Corporate Banner
Satellite Banner
Technology
Networks
Scientific Communities
 
Become a Member | Sign in
Home>News>This Article
  News
Return

J. Craig Venter, Ph.D., Describes Biofuels, Vaccines and Foods from Made-to-Order Microbes

Published: Monday, March 26, 2012
Last Updated: Monday, March 26, 2012
Bookmark and Share
Scientists are using decades of knowledge garnered from sequencing or “reading” the genetic codes of thousands of living things to now start writing new volumes in the library of life.

J. Craig Venter, Ph.D., one of the most renowned of those scientists, described the construction of the first synthetic cell and many new applications of this work today at the 243rd National Meeting & Exposition of the American Chemical Society (ACS), the world’s largest scientific society, which is underway this week.
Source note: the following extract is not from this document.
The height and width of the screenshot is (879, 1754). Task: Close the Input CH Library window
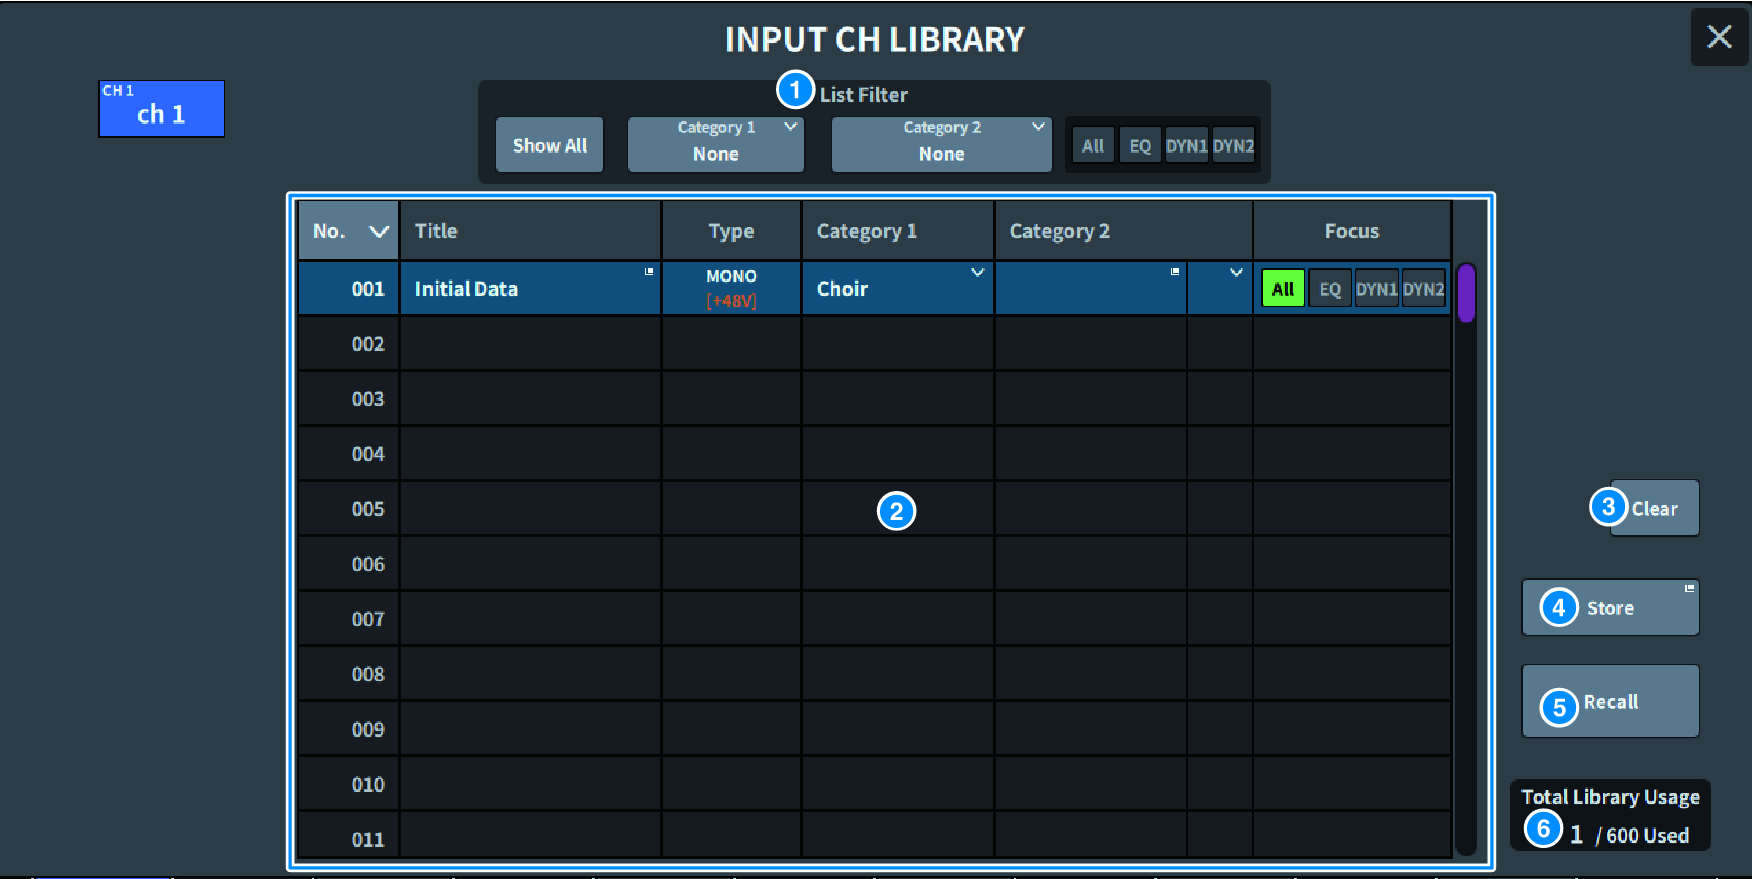pyautogui.click(x=1718, y=37)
In a plenary talk titled, “From Reading to Writing the Genetic Code,” Venter described a fundamental shift in his field of genomics, and its promise for producing synthetic life that could help provide 21st century society with new fuels, medicines, food and nutritional products, supplies of clean water and other resources. Venter, a pioneer in the field, led the team at Celera Genomics that went head-to-head with the government-and-foundation-funded Human Genome Project in the race to decode the human genome. This quest, in which the 23,000 human genes were deciphered, ended with the teams declaring a tie and publishing simultaneous publications in 2001.

“Genomics is a rapidly evolving field and my teams have been leading the way from reading the genetic code — deciphering the sequences of genes in microbes, humans, plants and other organisms — to writing code and constructing synthetic cells for a variety of uses. We can now construct fully synthetic bacterial cells that have the potential to more efficiently and economically produce vaccines, pharmaceuticals, biofuels, food and other products.”

The work Venter described at the ACS session falls within an ambitious new field known as synthetic biology, which draws heavily on chemistry, metabolic engineering, genomics and other traditional scientific disciplines. Synthetic biology emerged from genetic engineering, the now-routine practice of inserting one or two new genes into a crop plant or bacterium. The genes can make tomatoes, for instance, ripen without softening or goad bacteria to produce human insulin for treating diabetes. Synthetic biology, however, involves rearranging genes on a much broader scale — that of a genome, which is an organism’s entire genetic code — to reprogram entire organisms and even design new organisms.

Venter and his team at the not-for-profit J. Craig Venter Institute (JCVI), which has facilities in Rockville, Maryland, and San Diego, announced in 2010 that they had constructed the world’s first completely synthetic bacterial cell. Using computer-designed genes made on synthesizer machines from four bottles of chemicals, the scientists arranged those genes into a package, a synthetic chromosome. When inserted into a bacterial cell, the chromosome booted up the cell and was capable of dividing and reproducing.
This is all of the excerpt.